PROVIDED DATA.
———

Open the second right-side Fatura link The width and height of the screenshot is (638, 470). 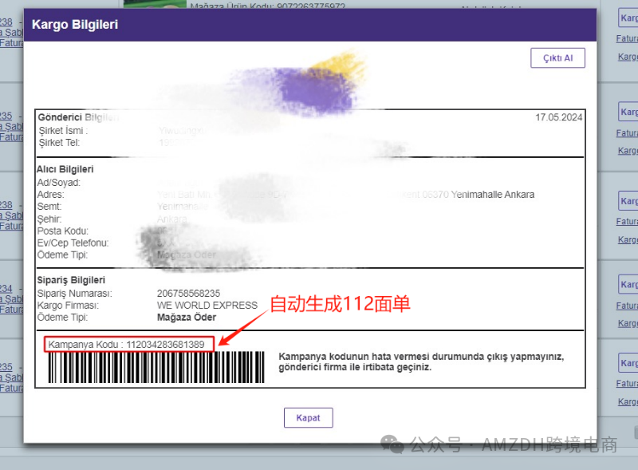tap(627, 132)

———

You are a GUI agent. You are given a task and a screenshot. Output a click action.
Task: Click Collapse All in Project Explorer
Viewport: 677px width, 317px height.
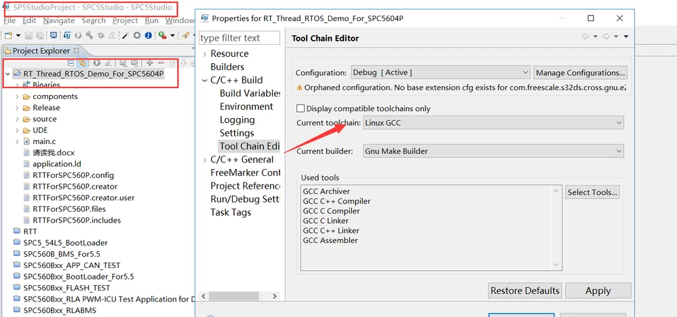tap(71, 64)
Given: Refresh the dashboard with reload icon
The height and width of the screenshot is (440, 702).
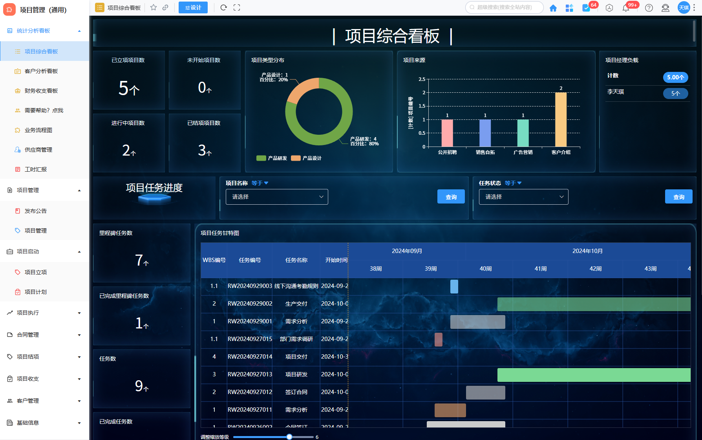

———

EXERCISE GOAL.
Give again, exactly as written above, every line from the one holding "You are a GUI" to the one holding "The height and", with both ends kept and the pictures left out.

SOLUTION FOR THIS EXERCISE.
You are a GUI agent. You are given a task and a screenshot. Output a click action.
Task: Click Collapse All in Project Explorer
Viewport: 677px width, 317px height.
tap(71, 64)
Given: Refresh the dashboard with reload icon
The height and width of the screenshot is (440, 702).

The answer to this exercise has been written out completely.